▶ [Enunciado] Sigue escribiendo el texto sobre la poesía en España a partir de su última frase.

▶ [Fragmento de texto]
——————

Eugenio Padorno en la casa de Mallarmé, en Valvins (Francia). | | La Provincia

«¡Malos tiempos para la lírica!» dice la muletilla para referir el golpe bajo a la poesía en los últimos años. En realidad la poesía lleva mucho en tiempo de vacas flacas. Tal vez toda su trayectoria contemporánea. Al menos en España. A principios del siglo XX comienza en este país un fenómeno por el cual las obras literarias son interpretadas en clave contextual o en atención a factores históricos o teóricos ajenos a los textos. Aparecen entonces nociones como Generación del 98, que poco ayuda a entender la obra de Antonio Machado, por ejemplo. A esta le sucede una generación del 14 borrada de un plumazo y a esta a su vez la archiconocida generación del 27, la de los catedráticos de Literatura. Es entonces cuando se instala, y así hasta hoy, este predominio de factores extraliterarios en la interpretación de acciones netamente literarias, con un apoyo teórico consolidado por los propios integrantes que, además de artífices, son teóricos. A partir de esos momentos entra en circulación con mayor virulencia la crítica que atiende a intereses amicales, editoriales y comerciales que ha ido en aumento hasta nuestros días.

——————

▶ [Filas]

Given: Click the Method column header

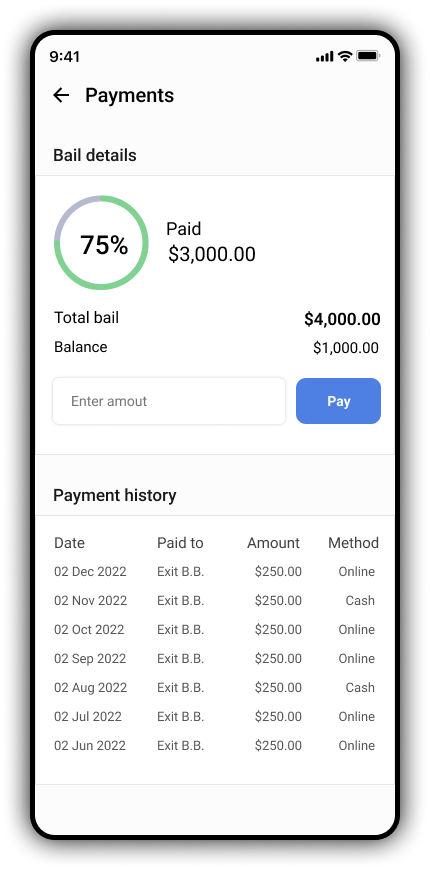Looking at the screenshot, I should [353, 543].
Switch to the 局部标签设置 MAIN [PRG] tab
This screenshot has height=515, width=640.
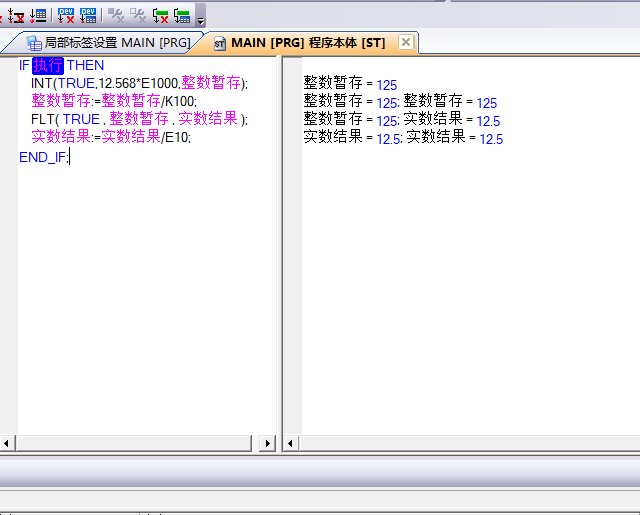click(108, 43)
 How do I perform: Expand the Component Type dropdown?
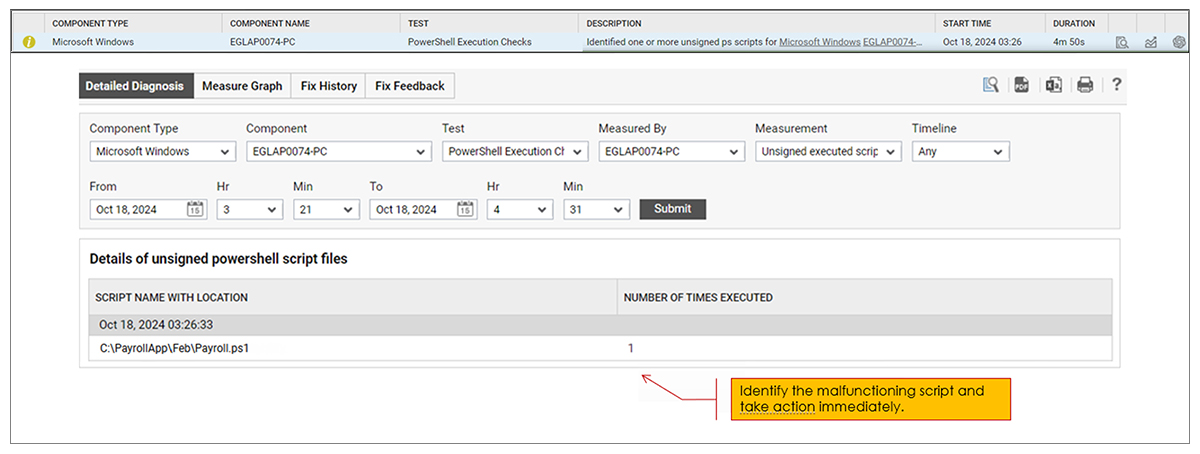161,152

——————

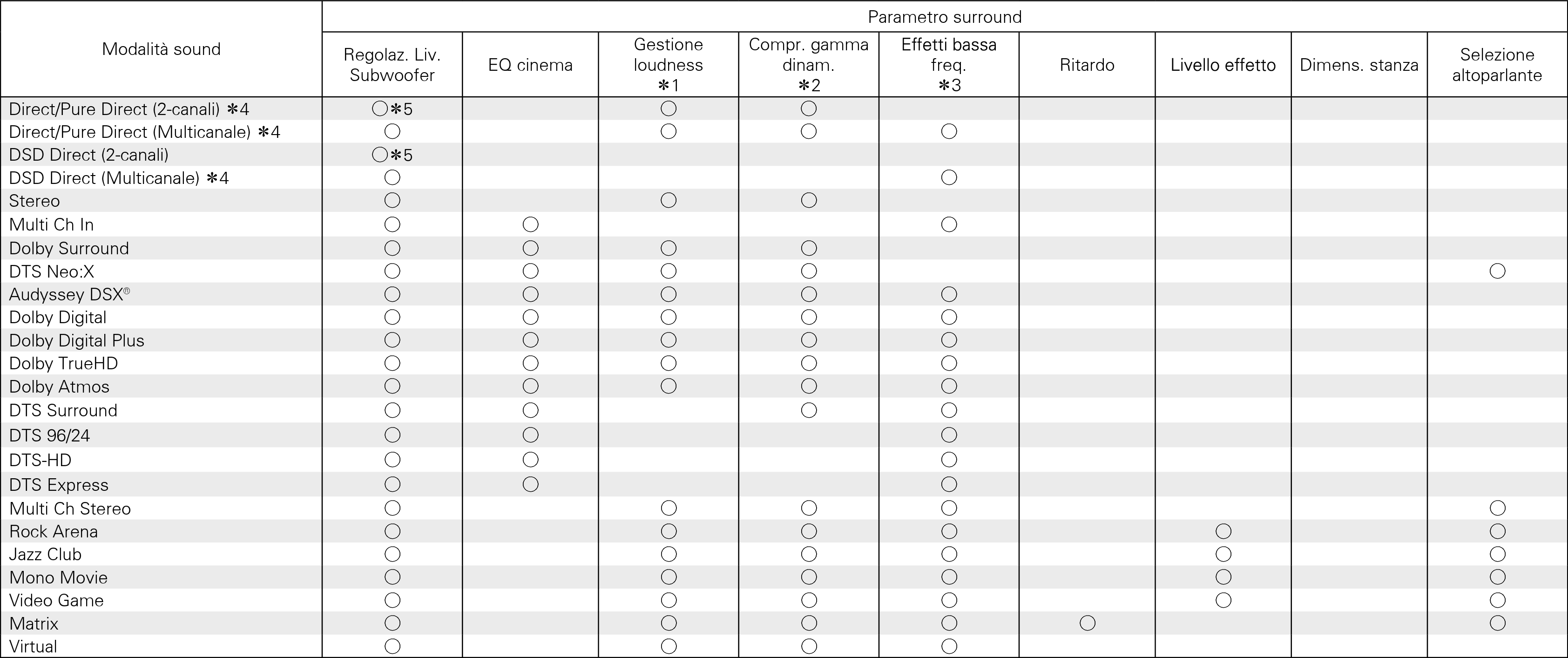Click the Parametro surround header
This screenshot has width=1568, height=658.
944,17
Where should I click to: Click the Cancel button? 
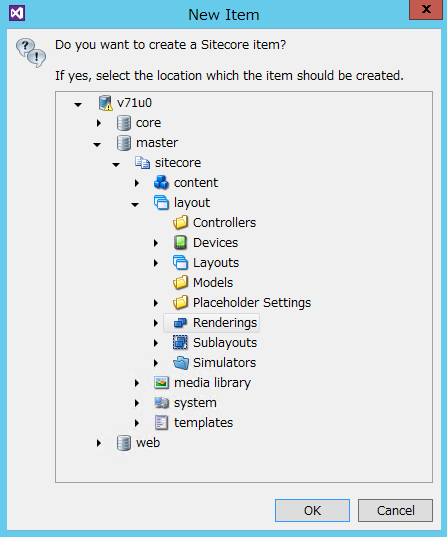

——————

▶ [Resultado]
Algunos han buscado su esencia fuera de este entramado. Así, en Canarias, para aproximarnos al asunto que nos trae, hay una serie de poetas «secretos», solo dispuestos a participar en aquello que esté ordenado desde dentro. Aunque sus motivos son heterogéneos, los autores que mencionamos a continuación comparten la discreción extrema en la edición de sus textos.

Comenzamos con Don Domingo Rivero, poeta de culto, admirado por sus continuadores, que a la vez han sido sus rescatadores. Siempre temeroso de la publicación y de la presencia en ella de erratas, sus amigos le publicaban a escondidas. En 1927, uno de sus primeros defensores intentó publicarle en la colección Biblioteca de las Islas, pero con resultados infructuosos. En 1951 se probaría de nuevo con igual resultado con el «Centenario del inédito»; pero habría que esperar a 1967 y a Jorge Rodríguez Padrón y su Domingo Rivero, poeta del cuerpo, y, más tarde, al estudio de Eugenio Padorno, Domingo Rivero. Poesía completa de 1995, para tener una visión íntegra de su aportación. Afortunadamente Rivero ha sido puesto en valor y, a pesar de su obra escasa, su enorme significación va en aumento.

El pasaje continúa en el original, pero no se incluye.